対人賠償責任保険は万が一の事故による賠償責任を十分にカバーしてくれます。
対物賠償責任保険
対物賠償責任保険は、事故により他人の所有物に損害を与えた場合の損害賠償責任を補償する保険です。
例えば、友人の車を借りて運転中に事故を起こし、相手の車に600万円の損害を与えた場合、対物賠償責任保険から最大600万円の補償が得られます。
また対物賠償責任保険は、信号機、ガードレール、店舗などに損害を与えた場合にも賠償責任を補償してくれます。
通常、対物賠償責任保険の保険金額に上限はなく、無制限が一般的です。
高額な賠償責任に対してもしっかりと補償されるため、安心して自動車を運転できます。
人身傷害保険
人身傷害保険は、自動車事故によってケガや後遺障害、死亡が発生した場合の補償を提供する保険です。

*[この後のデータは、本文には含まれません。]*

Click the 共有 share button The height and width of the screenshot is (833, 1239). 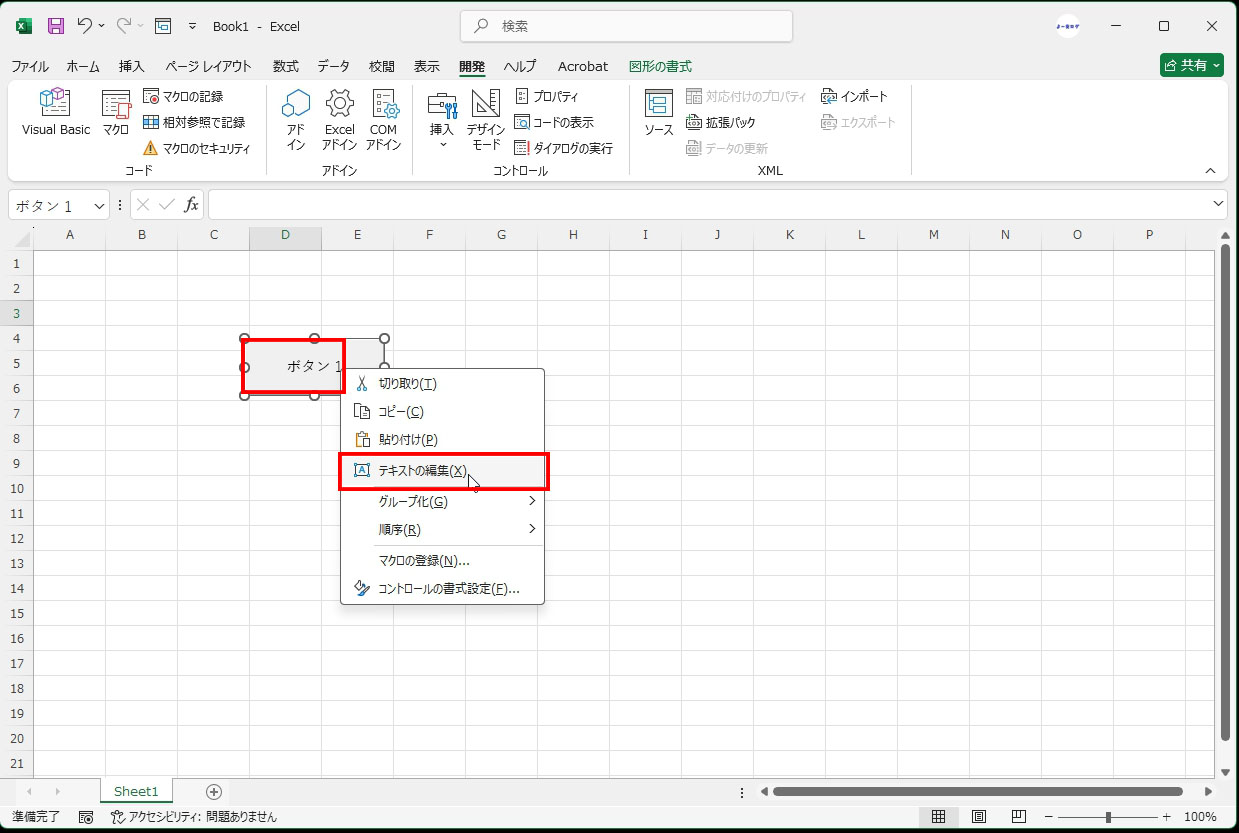click(x=1191, y=65)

この保険に加入すると、過失割合に関係なく実際の損害額と同額の保険金が支払われます。
治療費や慰謝料、休業による収入損失などが損害額として算定され、保険会社がそれを基に補償します。
通常、交通事故では自己と相手の過失割合によって賠償が決まります。
しかし、人身傷害保険に加入していれば、過失割合にかかわらず、自分の損害額を保険金で補填できます。
たとえば、過失割合が30:70で自身の損害が1,000万円の場合、通常は相手からの賠償は700万円となりますが、人身傷害保険があれば全額の1,000万円が保険金として支払われます。
搭乗者傷害保険
搭乗者傷害保険は、自動車事故によって運転者や同乗者がケガや後遺障害、死亡した場合の補償を提供する保険です。
人身傷害保険と異なり、支払われる保険金が定額である特徴があります。
契約時に決めた保険金が支払われ、損害額の算定を待つことなくスピーディーに給付されるのがメリットです。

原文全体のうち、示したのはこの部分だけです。